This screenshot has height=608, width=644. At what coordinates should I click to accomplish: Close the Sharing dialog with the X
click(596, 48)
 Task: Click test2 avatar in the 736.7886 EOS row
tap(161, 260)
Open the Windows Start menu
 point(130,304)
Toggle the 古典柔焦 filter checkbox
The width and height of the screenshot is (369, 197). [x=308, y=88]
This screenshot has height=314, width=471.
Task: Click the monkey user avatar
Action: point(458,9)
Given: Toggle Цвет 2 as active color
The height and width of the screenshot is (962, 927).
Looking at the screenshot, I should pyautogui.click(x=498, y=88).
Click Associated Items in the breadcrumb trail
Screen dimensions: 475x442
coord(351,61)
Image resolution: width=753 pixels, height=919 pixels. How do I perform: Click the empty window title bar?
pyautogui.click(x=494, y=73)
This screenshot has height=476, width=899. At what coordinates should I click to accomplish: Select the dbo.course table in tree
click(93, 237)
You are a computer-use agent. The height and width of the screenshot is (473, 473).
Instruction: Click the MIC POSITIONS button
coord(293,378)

***

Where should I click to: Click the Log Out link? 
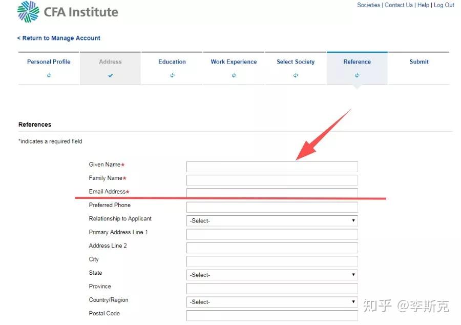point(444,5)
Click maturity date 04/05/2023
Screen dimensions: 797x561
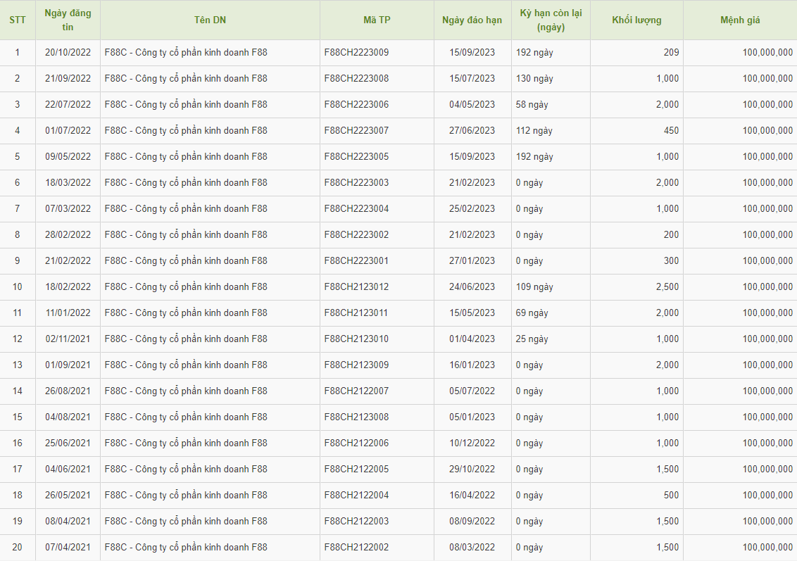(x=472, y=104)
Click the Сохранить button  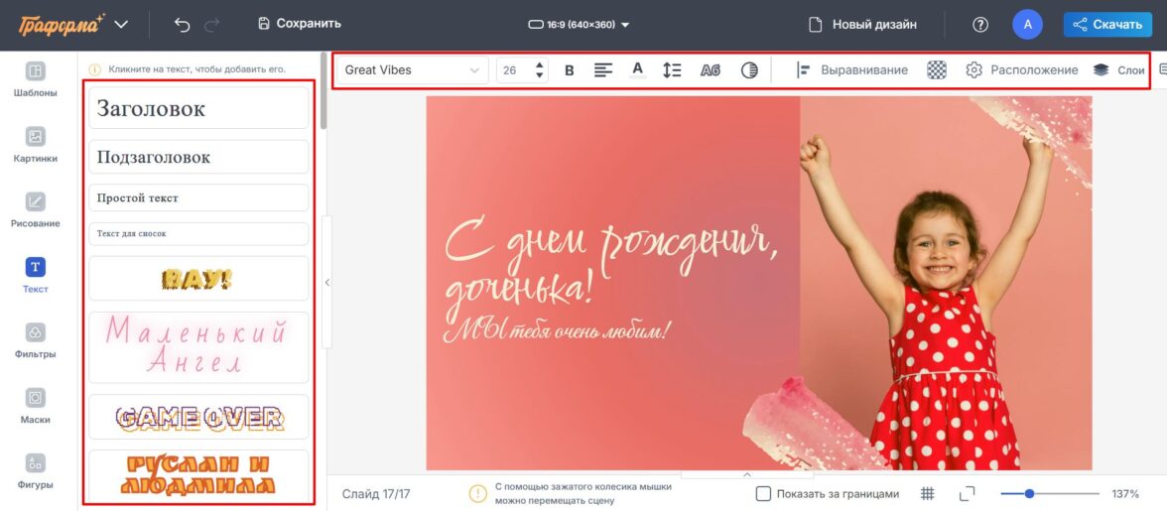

***

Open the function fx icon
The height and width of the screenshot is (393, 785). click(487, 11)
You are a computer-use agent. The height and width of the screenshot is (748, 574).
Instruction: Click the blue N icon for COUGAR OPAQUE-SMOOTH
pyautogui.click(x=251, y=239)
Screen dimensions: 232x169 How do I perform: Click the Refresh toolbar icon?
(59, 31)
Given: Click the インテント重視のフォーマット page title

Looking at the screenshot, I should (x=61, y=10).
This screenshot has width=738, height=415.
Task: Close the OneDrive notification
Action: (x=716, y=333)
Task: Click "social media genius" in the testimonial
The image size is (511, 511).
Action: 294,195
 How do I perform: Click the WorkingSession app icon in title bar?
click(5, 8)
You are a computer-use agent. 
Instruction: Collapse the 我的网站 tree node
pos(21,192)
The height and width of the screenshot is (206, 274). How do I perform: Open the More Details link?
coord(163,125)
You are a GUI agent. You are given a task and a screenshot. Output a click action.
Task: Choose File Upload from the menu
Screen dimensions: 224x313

***

Problem description:
Return every line of the listing that has the word "computer" in it.

Output for this exercise:
You are a computer-use agent. The height and width of the screenshot is (473, 473).
You are a computer-use agent. The height and width of the screenshot is (748, 574).
You are a computer-use agent. 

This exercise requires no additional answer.